Content starts
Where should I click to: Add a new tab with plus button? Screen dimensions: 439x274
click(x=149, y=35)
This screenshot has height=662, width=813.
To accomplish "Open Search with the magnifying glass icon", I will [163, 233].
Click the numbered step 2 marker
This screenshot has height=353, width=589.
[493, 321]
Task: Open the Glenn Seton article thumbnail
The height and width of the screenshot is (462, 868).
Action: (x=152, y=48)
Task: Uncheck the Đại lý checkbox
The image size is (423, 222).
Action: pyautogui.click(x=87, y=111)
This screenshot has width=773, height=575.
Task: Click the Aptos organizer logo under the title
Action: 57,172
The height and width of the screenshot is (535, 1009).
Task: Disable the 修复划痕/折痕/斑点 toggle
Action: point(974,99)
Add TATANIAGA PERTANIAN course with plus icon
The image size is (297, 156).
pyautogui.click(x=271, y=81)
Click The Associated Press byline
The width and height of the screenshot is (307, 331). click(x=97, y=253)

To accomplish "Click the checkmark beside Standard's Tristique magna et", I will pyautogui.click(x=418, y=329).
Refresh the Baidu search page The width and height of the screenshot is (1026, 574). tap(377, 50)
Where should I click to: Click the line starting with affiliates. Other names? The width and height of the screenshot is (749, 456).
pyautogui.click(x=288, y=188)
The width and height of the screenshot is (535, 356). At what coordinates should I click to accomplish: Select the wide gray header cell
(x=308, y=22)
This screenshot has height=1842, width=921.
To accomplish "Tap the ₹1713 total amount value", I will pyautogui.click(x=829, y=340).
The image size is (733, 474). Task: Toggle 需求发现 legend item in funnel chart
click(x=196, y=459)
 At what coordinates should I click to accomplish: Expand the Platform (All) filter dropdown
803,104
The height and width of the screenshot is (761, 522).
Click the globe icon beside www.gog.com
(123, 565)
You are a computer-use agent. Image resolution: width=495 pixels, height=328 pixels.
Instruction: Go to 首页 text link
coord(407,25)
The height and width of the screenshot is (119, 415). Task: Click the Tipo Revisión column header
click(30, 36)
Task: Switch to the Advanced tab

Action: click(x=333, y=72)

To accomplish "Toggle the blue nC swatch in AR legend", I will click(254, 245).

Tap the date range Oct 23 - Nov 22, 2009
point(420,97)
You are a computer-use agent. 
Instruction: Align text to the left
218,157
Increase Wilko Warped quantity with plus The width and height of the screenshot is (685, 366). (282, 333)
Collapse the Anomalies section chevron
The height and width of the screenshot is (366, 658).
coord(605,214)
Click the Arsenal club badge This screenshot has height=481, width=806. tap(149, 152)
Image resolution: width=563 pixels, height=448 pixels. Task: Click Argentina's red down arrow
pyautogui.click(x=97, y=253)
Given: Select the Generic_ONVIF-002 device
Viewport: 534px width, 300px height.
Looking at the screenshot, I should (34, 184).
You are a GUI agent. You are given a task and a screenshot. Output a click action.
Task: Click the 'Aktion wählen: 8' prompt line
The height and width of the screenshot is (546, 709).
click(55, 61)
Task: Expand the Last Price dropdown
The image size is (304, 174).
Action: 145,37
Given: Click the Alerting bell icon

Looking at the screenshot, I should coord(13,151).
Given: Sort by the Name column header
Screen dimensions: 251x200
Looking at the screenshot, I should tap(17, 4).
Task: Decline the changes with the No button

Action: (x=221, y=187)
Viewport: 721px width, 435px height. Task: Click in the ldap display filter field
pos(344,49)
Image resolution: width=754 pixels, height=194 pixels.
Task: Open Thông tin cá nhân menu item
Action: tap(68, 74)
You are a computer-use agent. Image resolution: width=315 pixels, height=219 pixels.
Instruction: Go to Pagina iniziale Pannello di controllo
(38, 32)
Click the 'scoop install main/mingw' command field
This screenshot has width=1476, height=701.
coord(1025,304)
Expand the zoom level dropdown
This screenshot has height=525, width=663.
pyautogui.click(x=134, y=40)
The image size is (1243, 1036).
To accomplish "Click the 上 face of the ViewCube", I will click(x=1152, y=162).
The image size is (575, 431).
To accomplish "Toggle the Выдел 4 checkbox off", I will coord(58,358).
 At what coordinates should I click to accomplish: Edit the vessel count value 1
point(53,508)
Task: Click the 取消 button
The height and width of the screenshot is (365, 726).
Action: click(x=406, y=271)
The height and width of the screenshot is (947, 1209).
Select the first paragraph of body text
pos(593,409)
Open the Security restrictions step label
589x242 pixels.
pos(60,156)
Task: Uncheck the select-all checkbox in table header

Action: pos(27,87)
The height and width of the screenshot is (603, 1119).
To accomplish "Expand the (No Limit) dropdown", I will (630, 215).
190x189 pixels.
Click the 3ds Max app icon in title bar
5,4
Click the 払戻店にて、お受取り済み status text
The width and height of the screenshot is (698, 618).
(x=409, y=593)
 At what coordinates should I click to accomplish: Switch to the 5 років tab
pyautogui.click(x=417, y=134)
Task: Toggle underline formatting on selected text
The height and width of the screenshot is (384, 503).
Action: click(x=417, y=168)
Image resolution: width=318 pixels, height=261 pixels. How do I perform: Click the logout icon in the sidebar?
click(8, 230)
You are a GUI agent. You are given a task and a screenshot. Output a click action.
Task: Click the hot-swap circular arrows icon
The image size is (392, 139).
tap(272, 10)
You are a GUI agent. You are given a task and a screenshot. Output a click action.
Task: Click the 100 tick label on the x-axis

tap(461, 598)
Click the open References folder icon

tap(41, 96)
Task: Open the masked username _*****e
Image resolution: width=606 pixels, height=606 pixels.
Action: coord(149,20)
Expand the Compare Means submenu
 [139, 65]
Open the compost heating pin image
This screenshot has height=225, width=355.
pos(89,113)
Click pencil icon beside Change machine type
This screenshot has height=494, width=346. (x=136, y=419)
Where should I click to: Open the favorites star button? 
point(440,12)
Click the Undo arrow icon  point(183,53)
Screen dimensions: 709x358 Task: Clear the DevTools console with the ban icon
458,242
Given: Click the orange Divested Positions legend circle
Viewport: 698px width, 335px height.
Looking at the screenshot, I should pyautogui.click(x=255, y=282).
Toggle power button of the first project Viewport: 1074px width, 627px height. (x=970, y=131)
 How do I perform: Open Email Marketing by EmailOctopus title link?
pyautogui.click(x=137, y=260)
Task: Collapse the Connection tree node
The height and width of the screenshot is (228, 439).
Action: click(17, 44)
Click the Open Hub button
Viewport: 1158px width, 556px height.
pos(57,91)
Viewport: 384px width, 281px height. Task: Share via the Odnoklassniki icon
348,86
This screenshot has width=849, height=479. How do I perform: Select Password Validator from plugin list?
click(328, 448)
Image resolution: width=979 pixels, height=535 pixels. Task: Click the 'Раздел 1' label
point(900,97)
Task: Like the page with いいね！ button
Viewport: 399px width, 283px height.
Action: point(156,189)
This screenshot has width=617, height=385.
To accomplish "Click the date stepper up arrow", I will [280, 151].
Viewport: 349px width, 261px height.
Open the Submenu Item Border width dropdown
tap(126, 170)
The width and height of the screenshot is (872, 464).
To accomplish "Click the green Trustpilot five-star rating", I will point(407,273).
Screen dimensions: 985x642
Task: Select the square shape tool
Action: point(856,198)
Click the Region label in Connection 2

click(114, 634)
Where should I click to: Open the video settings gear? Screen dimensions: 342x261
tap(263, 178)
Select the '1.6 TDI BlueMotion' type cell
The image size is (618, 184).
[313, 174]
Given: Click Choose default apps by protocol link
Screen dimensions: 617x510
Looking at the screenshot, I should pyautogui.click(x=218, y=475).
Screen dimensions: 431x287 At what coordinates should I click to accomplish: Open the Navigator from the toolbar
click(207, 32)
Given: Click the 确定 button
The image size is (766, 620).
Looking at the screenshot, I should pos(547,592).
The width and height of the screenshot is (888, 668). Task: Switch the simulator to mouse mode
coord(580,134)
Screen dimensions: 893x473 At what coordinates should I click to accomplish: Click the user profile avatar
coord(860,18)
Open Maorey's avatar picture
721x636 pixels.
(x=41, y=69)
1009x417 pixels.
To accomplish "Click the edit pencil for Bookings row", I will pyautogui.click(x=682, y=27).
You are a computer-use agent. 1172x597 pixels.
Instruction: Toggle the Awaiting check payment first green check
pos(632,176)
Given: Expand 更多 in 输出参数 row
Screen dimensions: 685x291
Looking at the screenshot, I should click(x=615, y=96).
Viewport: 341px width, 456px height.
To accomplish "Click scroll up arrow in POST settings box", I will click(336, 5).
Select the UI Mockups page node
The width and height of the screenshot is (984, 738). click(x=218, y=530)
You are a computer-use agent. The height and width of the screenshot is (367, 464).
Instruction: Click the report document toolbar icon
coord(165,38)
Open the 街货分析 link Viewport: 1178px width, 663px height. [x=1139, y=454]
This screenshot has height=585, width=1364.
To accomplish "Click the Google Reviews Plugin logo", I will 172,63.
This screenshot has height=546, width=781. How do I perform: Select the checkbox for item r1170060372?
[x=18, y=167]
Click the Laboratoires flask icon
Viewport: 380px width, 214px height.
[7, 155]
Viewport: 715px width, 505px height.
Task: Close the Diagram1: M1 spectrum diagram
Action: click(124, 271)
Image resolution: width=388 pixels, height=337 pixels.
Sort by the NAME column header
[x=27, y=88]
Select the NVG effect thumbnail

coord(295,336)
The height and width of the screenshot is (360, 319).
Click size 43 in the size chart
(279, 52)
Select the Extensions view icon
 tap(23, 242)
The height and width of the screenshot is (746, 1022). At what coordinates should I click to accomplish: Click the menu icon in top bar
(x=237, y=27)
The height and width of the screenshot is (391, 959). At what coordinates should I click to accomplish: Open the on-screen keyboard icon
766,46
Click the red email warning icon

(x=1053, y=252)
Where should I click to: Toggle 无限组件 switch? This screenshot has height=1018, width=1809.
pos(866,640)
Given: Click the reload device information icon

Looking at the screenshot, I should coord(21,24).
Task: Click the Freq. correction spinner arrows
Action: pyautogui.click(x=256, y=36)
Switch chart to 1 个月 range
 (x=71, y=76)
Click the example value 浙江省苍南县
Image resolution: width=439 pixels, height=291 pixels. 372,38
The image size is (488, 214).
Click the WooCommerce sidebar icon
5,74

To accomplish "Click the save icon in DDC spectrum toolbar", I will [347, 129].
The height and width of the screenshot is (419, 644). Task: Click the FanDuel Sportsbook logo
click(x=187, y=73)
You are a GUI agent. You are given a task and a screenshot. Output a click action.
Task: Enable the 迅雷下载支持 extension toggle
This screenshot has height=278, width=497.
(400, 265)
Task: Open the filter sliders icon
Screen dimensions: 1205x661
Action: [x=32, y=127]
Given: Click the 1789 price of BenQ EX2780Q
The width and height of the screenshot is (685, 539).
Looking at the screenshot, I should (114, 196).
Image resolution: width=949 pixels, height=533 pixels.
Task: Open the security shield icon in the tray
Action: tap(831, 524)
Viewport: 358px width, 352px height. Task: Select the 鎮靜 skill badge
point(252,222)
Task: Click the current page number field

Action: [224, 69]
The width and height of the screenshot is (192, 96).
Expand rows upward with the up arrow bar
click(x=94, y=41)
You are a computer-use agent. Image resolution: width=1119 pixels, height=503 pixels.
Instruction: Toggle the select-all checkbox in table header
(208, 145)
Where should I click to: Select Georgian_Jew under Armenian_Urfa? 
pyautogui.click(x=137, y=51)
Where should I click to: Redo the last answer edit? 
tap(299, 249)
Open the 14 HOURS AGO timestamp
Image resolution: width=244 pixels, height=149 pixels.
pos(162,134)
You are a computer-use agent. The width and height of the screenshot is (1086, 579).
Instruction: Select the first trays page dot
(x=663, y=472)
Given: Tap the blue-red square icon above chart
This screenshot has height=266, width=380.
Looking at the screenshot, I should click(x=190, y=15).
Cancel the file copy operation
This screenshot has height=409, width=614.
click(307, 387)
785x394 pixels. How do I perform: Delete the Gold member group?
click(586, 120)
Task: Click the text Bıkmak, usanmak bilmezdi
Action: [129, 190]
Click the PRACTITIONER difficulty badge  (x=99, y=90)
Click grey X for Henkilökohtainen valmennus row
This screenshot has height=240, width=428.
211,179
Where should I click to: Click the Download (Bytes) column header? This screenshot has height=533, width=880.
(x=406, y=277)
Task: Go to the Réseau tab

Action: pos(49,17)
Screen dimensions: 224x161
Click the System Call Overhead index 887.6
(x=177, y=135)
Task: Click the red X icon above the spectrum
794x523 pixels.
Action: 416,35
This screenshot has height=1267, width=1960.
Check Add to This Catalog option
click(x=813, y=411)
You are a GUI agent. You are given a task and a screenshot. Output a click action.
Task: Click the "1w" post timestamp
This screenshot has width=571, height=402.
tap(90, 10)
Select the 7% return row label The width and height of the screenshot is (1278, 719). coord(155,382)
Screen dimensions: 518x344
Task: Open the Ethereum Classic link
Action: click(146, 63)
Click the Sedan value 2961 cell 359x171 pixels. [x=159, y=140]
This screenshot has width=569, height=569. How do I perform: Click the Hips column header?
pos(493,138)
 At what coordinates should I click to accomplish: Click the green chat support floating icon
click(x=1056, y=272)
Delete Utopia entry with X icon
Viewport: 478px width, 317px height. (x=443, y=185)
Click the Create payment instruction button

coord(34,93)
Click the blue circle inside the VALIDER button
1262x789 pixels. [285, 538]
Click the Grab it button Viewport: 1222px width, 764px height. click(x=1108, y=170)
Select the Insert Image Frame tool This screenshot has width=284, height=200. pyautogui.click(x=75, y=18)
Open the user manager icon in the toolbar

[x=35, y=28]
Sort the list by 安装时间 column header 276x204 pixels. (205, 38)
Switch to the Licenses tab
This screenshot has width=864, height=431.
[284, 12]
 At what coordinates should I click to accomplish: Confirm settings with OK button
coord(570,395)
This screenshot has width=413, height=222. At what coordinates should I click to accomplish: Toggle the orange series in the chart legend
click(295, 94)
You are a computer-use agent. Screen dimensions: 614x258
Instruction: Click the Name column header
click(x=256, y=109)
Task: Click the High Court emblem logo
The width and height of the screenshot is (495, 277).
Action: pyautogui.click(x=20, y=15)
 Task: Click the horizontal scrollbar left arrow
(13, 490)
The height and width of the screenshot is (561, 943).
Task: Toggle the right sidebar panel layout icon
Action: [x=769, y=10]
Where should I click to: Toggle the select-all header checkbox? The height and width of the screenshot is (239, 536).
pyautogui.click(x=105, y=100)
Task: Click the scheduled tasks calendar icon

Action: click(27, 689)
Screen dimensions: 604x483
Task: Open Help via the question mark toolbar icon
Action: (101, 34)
Content ends
Only those lines of the entries above that run from the line containing "Task: Click the 100 tick label on the x-axis" to the line containing "Viewport: 349px width, 261px height.", both included, should be transcribed exactly.

_Output_
Task: Click the 100 tick label on the x-axis

tap(461, 598)
Click the open References folder icon

tap(41, 96)
Task: Open the masked username _*****e
Image resolution: width=606 pixels, height=606 pixels.
Action: coord(149,20)
Expand the Compare Means submenu
 [139, 65]
Open the compost heating pin image
This screenshot has height=225, width=355.
pos(89,113)
Click pencil icon beside Change machine type
This screenshot has height=494, width=346. (x=136, y=419)
Where should I click to: Open the favorites star button? 
point(440,12)
Click the Undo arrow icon  point(183,53)
Screen dimensions: 709x358 Task: Clear the DevTools console with the ban icon
458,242
Given: Click the orange Divested Positions legend circle
Viewport: 698px width, 335px height.
Looking at the screenshot, I should pyautogui.click(x=255, y=282).
Toggle power button of the first project Viewport: 1074px width, 627px height. (x=970, y=131)
 How do I perform: Open Email Marketing by EmailOctopus title link?
pyautogui.click(x=137, y=260)
Task: Collapse the Connection tree node
The height and width of the screenshot is (228, 439).
Action: click(17, 44)
Click the Open Hub button
Viewport: 1158px width, 556px height.
pos(57,91)
Viewport: 384px width, 281px height. Task: Share via the Odnoklassniki icon
348,86
This screenshot has width=849, height=479. How do I perform: Select Password Validator from plugin list?
click(328, 448)
Image resolution: width=979 pixels, height=535 pixels. Task: Click the 'Раздел 1' label
point(900,97)
Task: Like the page with いいね！ button
Viewport: 399px width, 283px height.
Action: point(156,189)
This screenshot has width=617, height=385.
To accomplish "Click the date stepper up arrow", I will [280, 151].
Viewport: 349px width, 261px height.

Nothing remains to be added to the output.